_Assignment:_ Using the data that follows, give again word for word the lines between the one holding "Expand the Appointments dropdown menu" and the one holding "Task: Open the tweet info circle icon", inclusive. Omit the pictures.

_Entries supplied:_
%%

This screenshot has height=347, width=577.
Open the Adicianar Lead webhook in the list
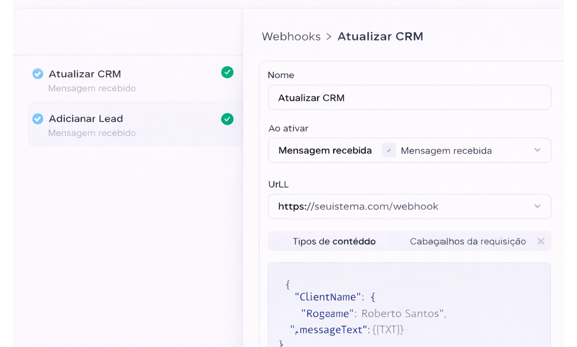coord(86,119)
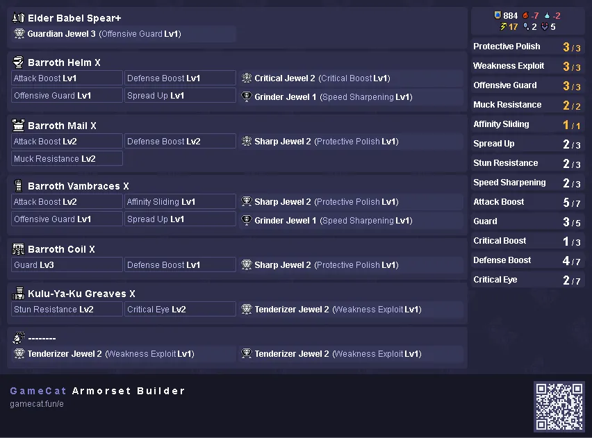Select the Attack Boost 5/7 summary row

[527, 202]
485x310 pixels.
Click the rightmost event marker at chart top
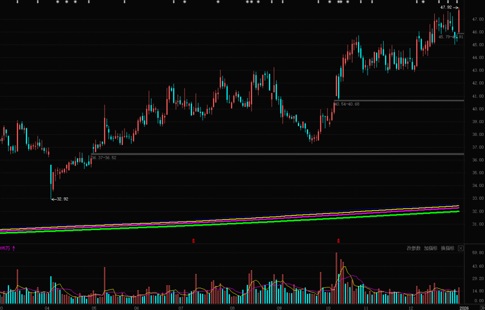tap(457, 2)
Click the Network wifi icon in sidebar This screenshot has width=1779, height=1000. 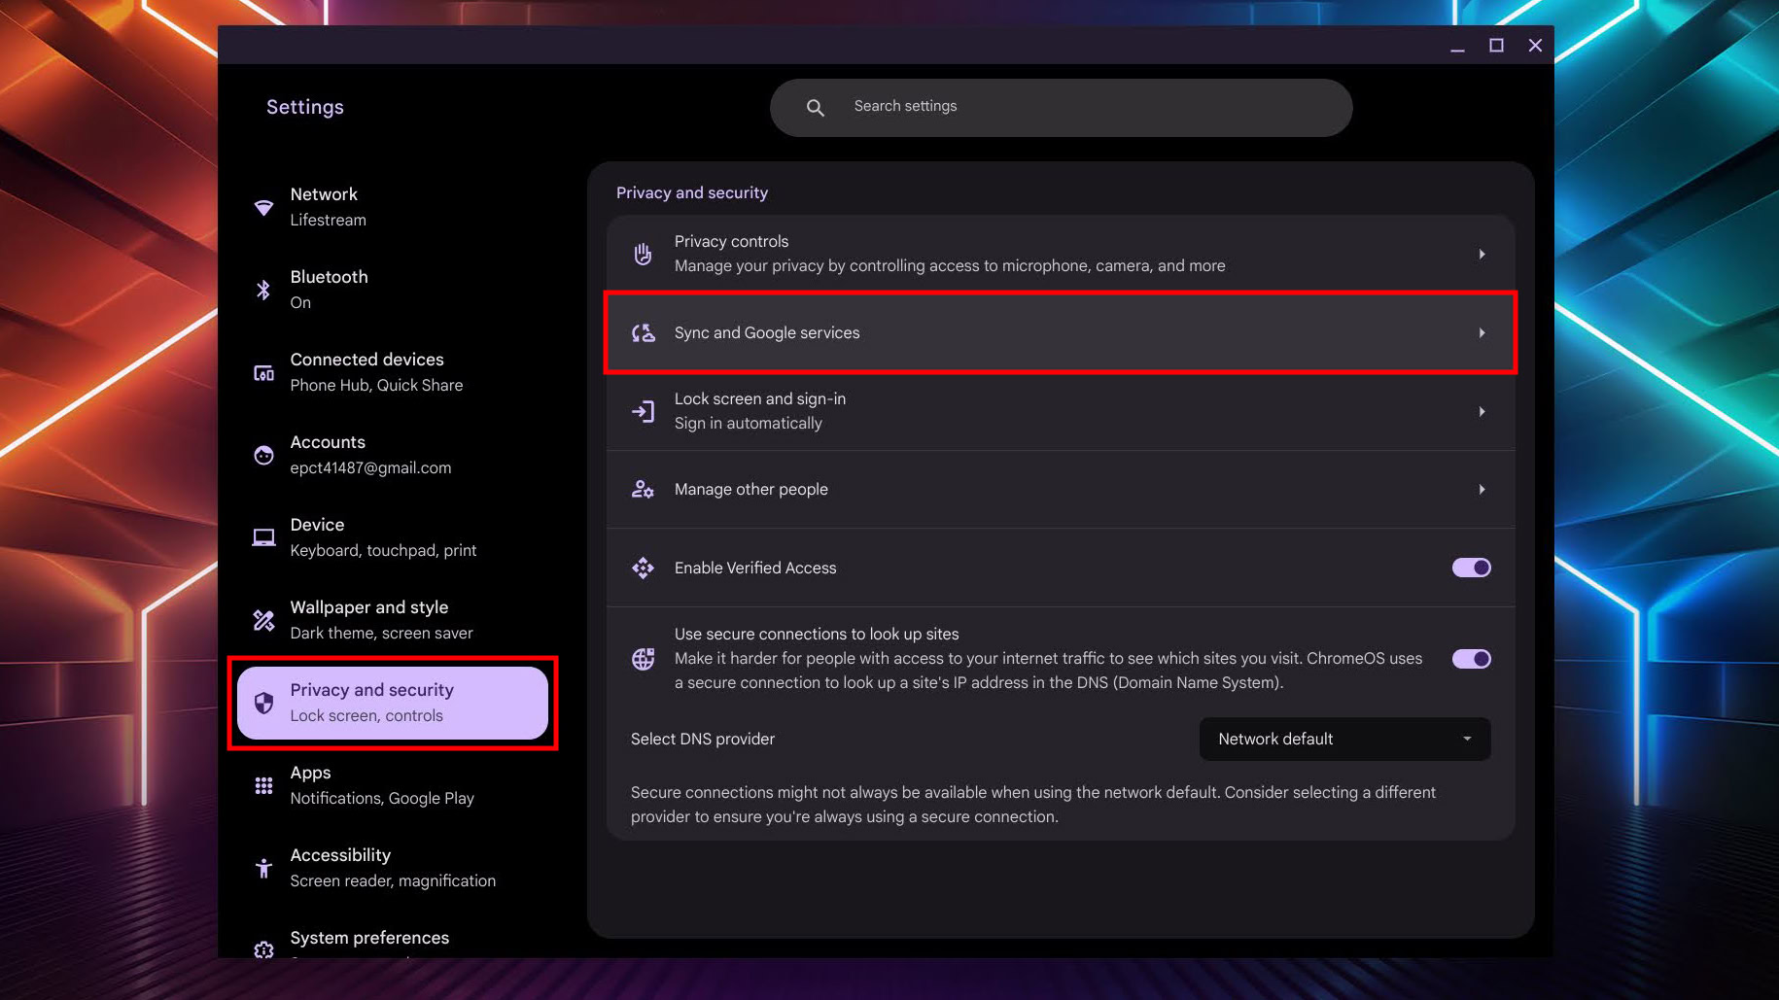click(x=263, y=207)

%%
%%

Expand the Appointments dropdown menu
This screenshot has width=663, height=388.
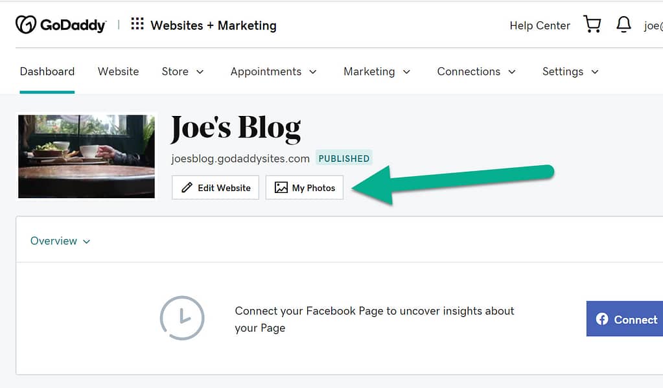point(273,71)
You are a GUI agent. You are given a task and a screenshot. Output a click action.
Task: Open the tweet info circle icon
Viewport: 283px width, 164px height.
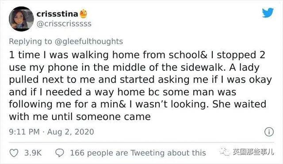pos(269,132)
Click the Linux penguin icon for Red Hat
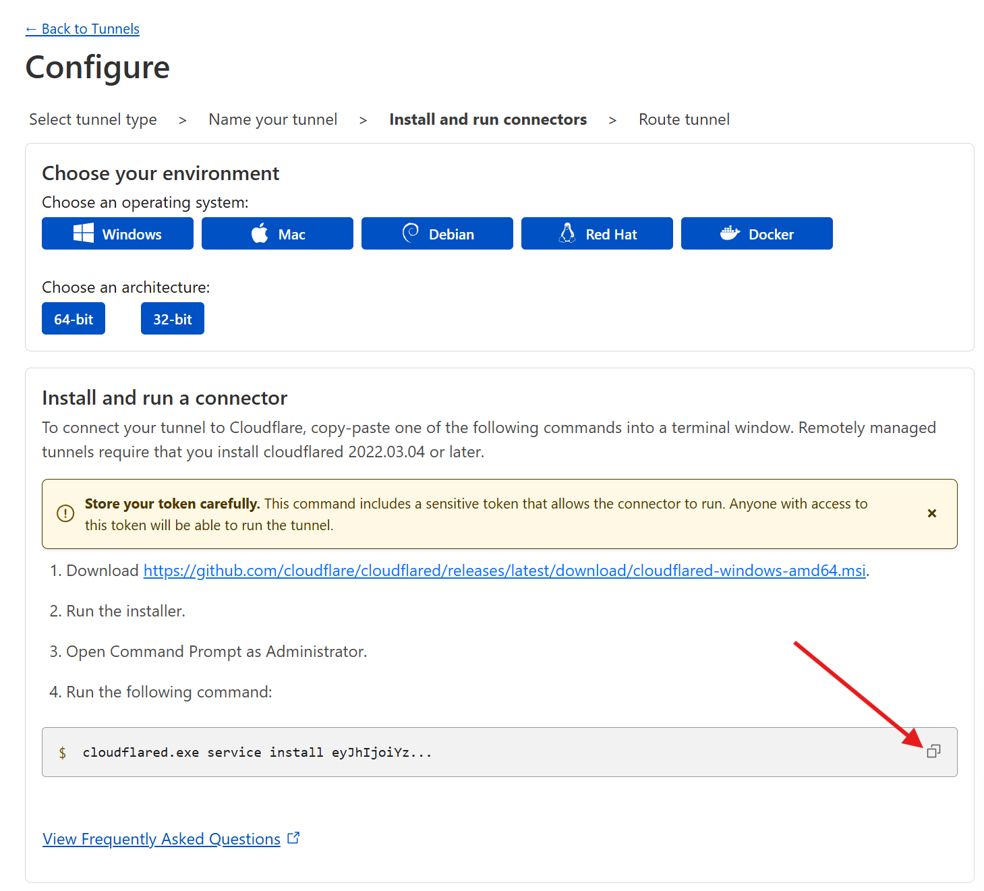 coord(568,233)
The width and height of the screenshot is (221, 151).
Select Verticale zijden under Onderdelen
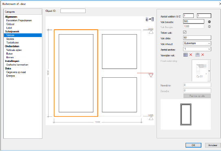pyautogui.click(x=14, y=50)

%%

_Solution for this task:_
Expand the Appointments dropdown menu
This screenshot has width=663, height=388.
point(273,71)
You are a GUI agent. You are given a task and a screenshot. Output a click action.
Task: Open the tweet info circle icon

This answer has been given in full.